• _Task details_: Keep only the lines of the data below that contain "Image", and copy them.

[Dataset entries]

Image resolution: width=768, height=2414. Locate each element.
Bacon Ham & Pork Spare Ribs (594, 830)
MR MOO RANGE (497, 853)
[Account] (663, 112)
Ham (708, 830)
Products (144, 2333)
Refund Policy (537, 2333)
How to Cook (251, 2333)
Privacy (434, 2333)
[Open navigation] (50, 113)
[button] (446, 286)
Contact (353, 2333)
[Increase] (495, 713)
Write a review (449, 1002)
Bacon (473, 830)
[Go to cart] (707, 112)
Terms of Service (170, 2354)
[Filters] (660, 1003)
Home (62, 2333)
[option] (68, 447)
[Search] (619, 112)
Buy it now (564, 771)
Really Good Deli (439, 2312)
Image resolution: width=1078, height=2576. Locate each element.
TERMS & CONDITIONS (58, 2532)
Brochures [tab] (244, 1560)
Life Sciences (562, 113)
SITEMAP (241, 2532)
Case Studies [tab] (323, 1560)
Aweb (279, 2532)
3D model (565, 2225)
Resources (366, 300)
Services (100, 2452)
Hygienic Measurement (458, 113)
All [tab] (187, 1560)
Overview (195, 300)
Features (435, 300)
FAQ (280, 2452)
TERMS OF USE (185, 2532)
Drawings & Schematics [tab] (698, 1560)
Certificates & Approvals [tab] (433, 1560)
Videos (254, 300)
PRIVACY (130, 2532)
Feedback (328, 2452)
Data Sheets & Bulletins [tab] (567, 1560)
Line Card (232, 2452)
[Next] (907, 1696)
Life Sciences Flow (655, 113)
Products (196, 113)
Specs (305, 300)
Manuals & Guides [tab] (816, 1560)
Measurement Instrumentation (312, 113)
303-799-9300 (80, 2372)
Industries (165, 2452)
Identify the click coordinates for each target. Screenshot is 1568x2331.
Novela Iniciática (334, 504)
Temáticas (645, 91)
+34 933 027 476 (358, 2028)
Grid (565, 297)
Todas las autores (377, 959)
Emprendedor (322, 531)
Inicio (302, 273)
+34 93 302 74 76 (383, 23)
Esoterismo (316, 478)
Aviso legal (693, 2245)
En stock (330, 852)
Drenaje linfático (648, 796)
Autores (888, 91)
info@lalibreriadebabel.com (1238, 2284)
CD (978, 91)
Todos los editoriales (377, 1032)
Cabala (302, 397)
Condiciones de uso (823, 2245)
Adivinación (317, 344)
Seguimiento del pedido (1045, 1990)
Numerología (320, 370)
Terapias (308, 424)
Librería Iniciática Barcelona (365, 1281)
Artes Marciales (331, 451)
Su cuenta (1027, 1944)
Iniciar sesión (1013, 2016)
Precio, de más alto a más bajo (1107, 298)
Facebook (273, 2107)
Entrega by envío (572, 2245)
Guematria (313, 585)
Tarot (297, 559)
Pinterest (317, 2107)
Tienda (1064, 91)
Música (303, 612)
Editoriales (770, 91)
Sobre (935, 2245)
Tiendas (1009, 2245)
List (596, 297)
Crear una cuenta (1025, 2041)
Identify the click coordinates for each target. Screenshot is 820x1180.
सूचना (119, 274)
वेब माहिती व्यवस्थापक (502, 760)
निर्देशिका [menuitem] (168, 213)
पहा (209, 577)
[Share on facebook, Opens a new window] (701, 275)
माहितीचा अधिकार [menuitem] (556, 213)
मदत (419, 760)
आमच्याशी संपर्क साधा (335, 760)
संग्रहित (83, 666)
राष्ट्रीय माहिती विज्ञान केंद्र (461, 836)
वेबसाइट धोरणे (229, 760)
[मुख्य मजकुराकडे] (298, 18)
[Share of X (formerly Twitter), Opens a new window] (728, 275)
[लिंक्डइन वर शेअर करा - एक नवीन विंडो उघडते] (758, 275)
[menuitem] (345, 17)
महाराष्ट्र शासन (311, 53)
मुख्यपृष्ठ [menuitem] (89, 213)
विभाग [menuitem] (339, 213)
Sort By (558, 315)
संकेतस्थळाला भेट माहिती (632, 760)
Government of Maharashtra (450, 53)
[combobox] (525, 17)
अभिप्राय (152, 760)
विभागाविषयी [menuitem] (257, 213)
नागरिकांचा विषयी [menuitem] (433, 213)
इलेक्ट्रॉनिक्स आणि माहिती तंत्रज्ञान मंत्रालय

• _Reply_:
Image resolution: width=768, height=2414. Locate each element.
Image resolution: width=1078, height=2576. Locate each element.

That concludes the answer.